Elisabetta Liguori al Convitto Palmieri
Due racconti di Elisabetta Liguori ispirati alle vere storie (che sembrano false) de Lu Cafausu, “un luogo immaginario che esiste per davvero”. Con una nota a margine di Giorgio Rizzo.
«Se Lu Cafausu è un corpo, allora respira. Vive, si trasforma, muore e anche dopo continua a respirare. Di quel corpo arriva a noi sempre un’immagine essenziale, minima, residuale. Arriva dopo, a volte molto dopo. In un corpo così ci si imbatte soltanto per attitudine; non accade mai per caso, per un’occasione prefissata, per un progetto o per una colpa. Lo si incontra solo dove esiste una naturale inclinazione all’osservazione del dettaglio, al recupero dello scarto. L’osservazione scrupolosa è l’unica tecnica capace di rimetterlo al mondo, riposizionandolo altrove, dopo che tutto è cambiato. Sento di avere quell’inclinazione, fortuna o condanna. Dei corpi mi stupisce la resistenza. M’intenerisce così tanto e così tanto mi spaventa che sento immediata l’esigenza di liberarne la forza – e liberare me stessa – con una narrazione.”»
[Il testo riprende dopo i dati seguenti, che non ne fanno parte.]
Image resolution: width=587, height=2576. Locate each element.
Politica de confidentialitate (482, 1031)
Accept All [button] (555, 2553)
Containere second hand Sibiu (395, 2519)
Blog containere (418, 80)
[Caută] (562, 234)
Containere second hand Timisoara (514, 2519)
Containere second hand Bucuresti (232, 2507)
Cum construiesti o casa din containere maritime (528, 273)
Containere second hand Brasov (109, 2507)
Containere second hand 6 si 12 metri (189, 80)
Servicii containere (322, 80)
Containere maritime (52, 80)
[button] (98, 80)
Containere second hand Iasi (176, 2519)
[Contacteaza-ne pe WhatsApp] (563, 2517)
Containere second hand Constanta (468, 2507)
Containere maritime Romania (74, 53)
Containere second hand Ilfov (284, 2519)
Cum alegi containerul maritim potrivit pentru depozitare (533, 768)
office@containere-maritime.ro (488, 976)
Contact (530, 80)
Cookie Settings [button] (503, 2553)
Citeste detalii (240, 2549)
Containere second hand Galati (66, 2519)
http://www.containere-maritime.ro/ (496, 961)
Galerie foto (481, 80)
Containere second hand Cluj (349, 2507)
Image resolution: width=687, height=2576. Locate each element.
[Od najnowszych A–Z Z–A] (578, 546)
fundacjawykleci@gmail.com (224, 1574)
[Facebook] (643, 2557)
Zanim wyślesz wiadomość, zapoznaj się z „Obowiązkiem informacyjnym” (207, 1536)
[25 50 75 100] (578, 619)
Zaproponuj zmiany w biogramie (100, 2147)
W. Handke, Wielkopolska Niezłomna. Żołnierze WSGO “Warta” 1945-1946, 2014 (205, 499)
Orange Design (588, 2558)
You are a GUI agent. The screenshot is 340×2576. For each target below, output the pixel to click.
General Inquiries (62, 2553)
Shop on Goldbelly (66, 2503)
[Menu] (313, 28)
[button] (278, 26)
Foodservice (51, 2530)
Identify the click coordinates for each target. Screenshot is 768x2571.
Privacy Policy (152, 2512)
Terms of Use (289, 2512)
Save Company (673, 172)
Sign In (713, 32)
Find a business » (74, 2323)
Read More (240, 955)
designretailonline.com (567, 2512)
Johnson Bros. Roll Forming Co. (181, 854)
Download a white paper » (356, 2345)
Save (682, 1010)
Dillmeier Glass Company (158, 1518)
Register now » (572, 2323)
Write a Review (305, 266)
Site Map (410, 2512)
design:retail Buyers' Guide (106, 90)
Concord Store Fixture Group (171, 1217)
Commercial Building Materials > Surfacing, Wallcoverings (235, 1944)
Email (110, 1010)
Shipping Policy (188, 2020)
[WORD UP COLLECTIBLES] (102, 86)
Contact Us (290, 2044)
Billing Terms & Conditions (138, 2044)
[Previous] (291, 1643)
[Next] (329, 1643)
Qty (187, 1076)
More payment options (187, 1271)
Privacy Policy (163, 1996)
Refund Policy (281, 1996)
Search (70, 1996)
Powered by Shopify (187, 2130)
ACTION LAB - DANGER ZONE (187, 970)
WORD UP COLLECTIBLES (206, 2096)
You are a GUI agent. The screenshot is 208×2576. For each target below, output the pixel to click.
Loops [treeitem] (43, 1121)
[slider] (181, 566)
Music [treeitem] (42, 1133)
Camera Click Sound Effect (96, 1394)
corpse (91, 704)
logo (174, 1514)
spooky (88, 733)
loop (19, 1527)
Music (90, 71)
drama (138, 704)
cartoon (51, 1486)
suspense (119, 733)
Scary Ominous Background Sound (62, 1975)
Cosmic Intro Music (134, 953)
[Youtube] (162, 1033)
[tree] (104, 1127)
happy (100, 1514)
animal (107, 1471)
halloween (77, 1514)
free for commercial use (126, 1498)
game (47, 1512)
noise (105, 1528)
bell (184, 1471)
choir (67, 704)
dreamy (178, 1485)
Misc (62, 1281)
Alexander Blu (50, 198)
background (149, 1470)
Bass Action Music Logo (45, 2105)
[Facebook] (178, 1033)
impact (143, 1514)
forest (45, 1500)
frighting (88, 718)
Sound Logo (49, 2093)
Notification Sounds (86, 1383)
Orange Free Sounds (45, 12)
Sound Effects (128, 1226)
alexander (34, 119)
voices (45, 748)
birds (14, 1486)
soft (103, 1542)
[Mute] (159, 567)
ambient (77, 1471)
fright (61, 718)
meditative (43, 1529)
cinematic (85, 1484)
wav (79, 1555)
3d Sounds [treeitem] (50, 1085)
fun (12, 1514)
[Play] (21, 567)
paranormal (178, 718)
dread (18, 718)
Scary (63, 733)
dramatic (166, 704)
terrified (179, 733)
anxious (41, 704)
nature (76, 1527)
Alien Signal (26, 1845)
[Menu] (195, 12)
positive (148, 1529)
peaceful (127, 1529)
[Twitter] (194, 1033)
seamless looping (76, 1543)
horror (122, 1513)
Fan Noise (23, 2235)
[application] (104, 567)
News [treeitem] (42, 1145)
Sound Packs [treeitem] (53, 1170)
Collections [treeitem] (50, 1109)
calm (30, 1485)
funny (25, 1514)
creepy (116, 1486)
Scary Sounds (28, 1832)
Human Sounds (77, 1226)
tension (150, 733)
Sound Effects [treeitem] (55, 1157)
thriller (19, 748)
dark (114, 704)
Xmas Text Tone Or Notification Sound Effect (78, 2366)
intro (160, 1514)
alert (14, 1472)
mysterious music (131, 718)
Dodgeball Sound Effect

«Tutti uguali, ma a ciascuno la sua parte, ripeteva il prof di filosofia quando alla mattina si inchinava davanti all’immagine di Karl Marx. Già ad aprile, davanti al muretto della Fumans, noi avevamo chiara in testa quale fosse la nostra.»
Elisabetta Liguori vive a Lecce. Ha pubblicato Il credito dell’imbianchino, edito da Argo; Il correttore, edito da peQuod; a quattro mani con Rossano Astremo, Tutto questo silenzio per Besa editore; La felicità del testimone per Manni editori; Il secondo giorno e Lo spazio dentro per Musicaos editore. Scrive per il Corriere del Mezzogiorno ed è redattrice del progetto editoriale Collettiva.
La casa cafausica è una collana di libri d'artista al margine a cura di Luigi Negro e Giancarlo Norese.
Dialogano con l'autrice Teresa Musca e Livio Romano.